Agota Lavoyer von der Opferhilfe Lantana berät täglich Opfer sexueller Gewalt. Die Täter gehen meist straffrei aus, weil es im Sexualstrafrecht die Anwendung von Gewalt braucht, damit eine Vergewaltigung vorliegt.
Doch viele Frauen wehren sich nicht, erklärt Lavoyer. «Die meisten Frauen werden überrumpelt, da sie den Angriff nicht erwarten. Dadurch geraten sie in eine Schockstarre oder Lähmung und können sich nicht körperlich wehren.»
Zeit reif für modernes Sexualstrafrecht
Laut einer repräsentativen Umfrage von Amnesty International erstatten bei ungewollten sexuellen Handlungen lediglich acht Prozent der Opfer eine Strafanzeige. Der Hauptgrund laut Opferstelle Lantana: Die mutmasslichen Täter gehen meist straffrei aus.
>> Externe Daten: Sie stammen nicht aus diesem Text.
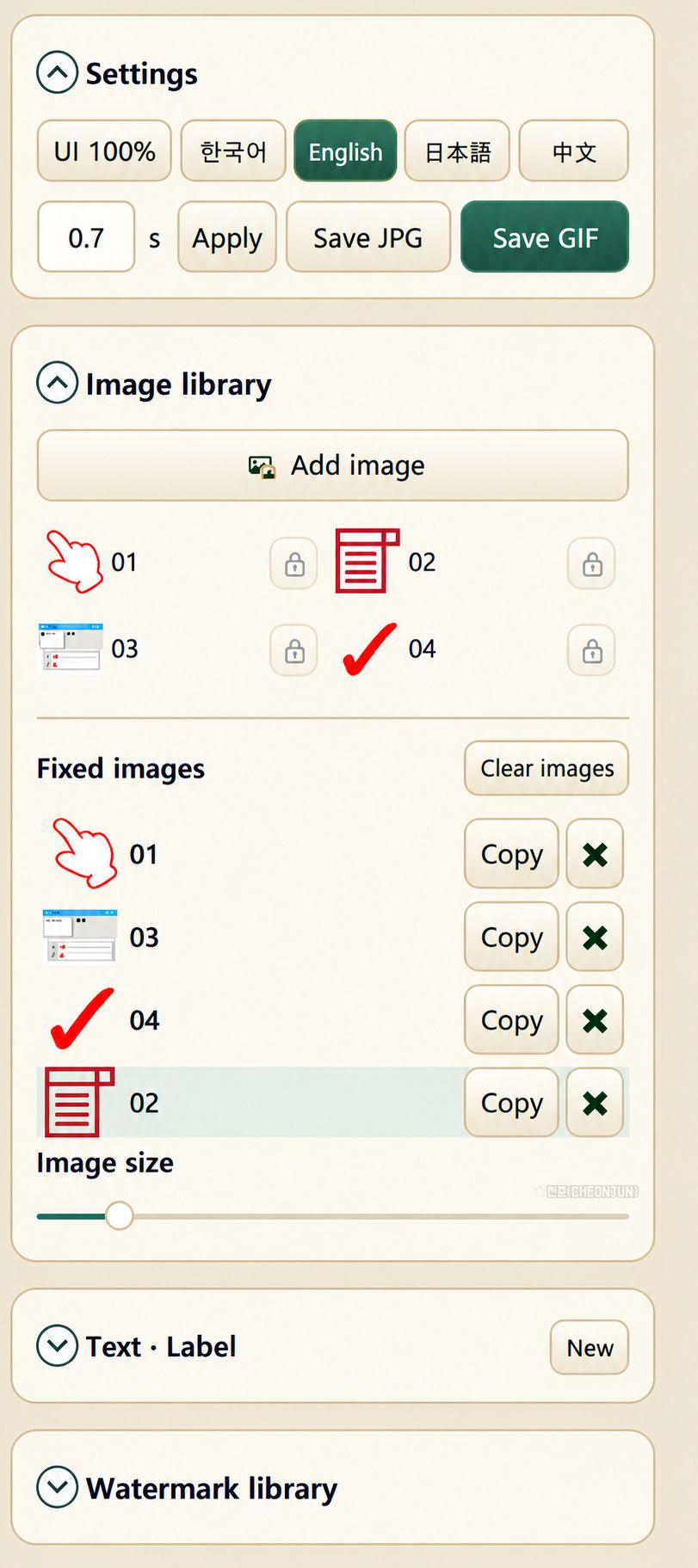Click the Add image button

[333, 465]
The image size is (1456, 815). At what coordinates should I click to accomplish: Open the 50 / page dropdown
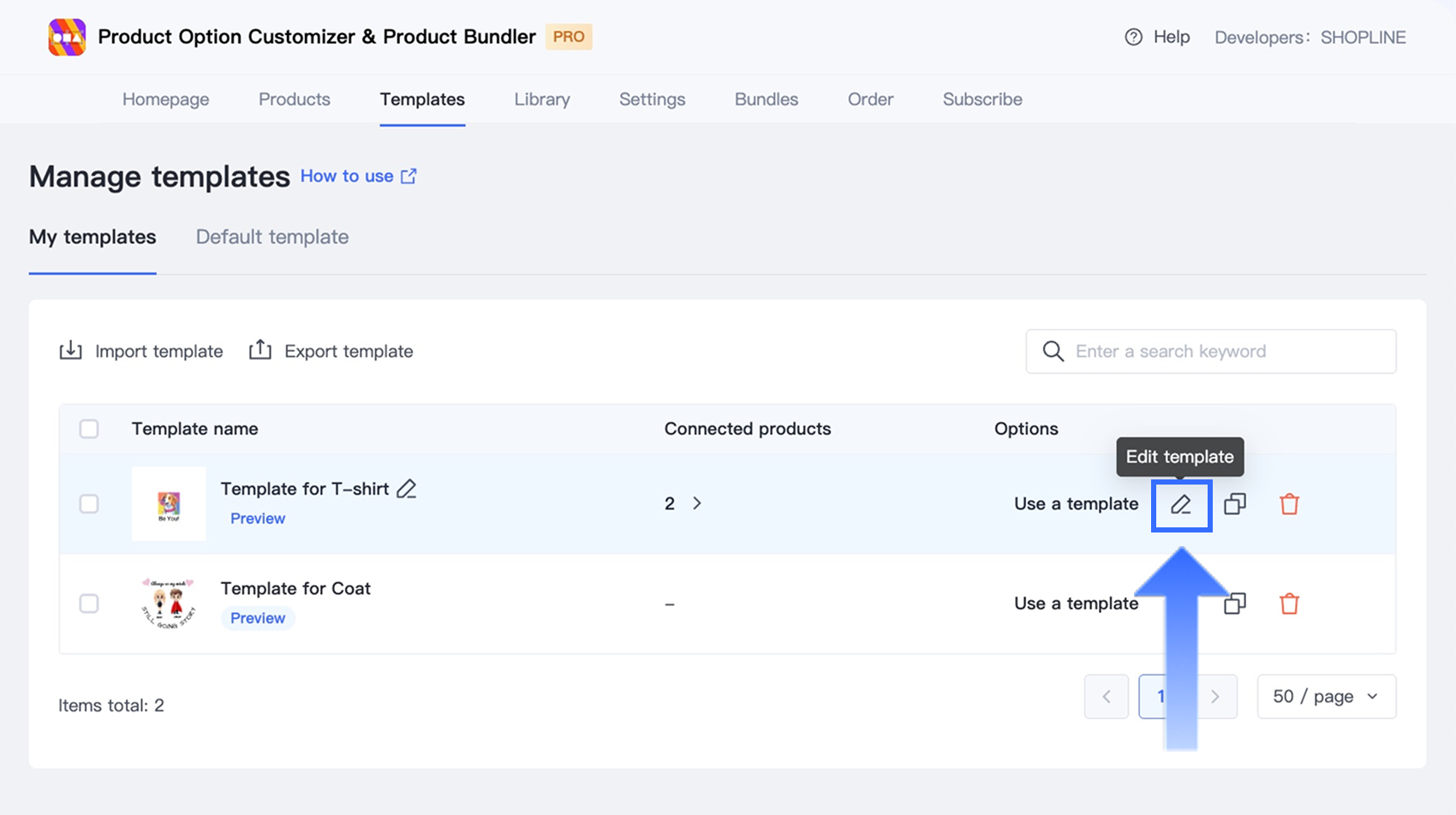[1326, 697]
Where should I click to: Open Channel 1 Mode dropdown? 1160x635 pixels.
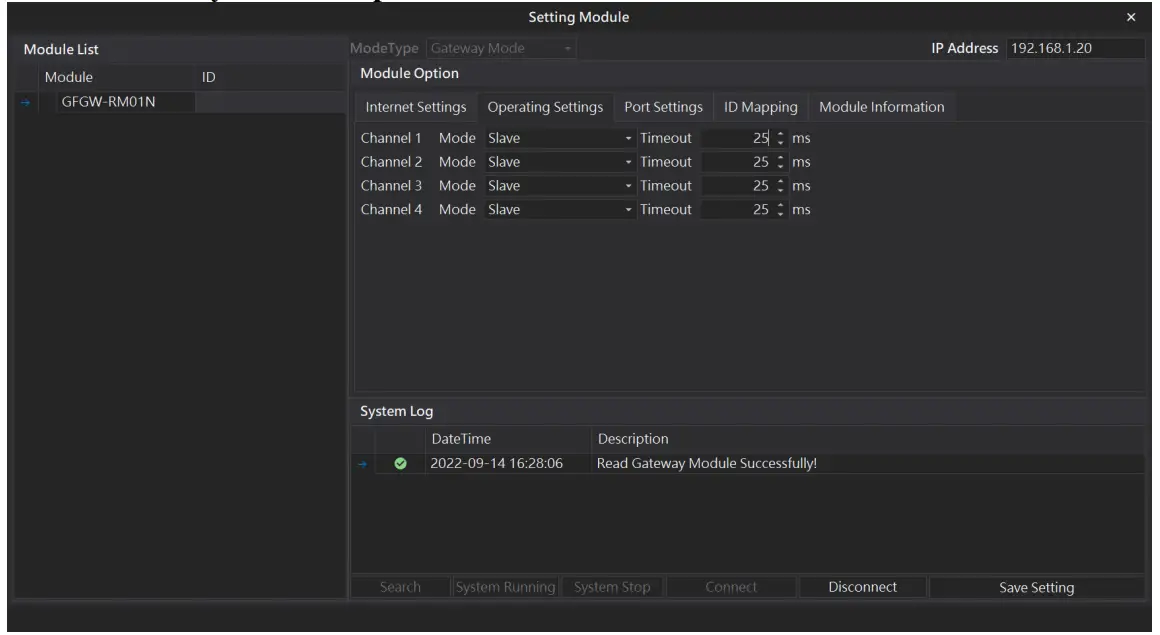coord(628,138)
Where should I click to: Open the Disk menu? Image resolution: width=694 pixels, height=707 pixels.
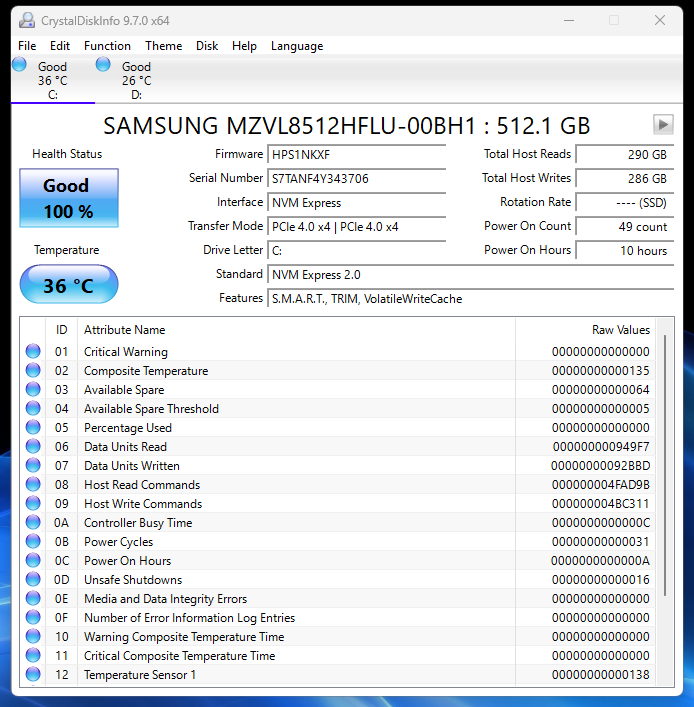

So wurden im letzten Jahr 626 Vergewaltigungen angezeigt, 91 Täter wurden verurteilt. Das sind 14.5 Prozent. Bei der Opferhilfe geht man davon aus, dass einer von zehn Tätern verurteilt wird. Deshalb bringen sich heute die Opferhilfestellen in die politische Debatte ein.
Die Zeit sei reif für ein modernes Sexualstrafrecht. Das gegenseitige Einverständnis müsse ausschlaggebend sein. Dieses Prinzip des «Nein heisst Nein» gilt in vielen europäischen Ländern, unter anderem in Deutschland, Grossbritannien, Schweden und Irland.
Ohne Einwilligung ist es strafbar
Kritiker sagen, dass man sich durch diese Anpassung nur noch mit Anwalt ins Schlafzimmer traut. Agota Lavoyer von Lantana widerspricht. «Bei anderen Straftatbeständen gibt es das schon heute. Bei Hausfriedensbruch ist es klar: Wenn jemand reinkommt, ohne dass ich eigewilligt habe, ist es strafbar. Genau das soll auch im Sexualstrafrecht gelten.»
Das Parlament ringt um eine Revision des Sexualstrafrechts – Opferhilfestellen fordern von der Politik jetzt rasch Anpassungen.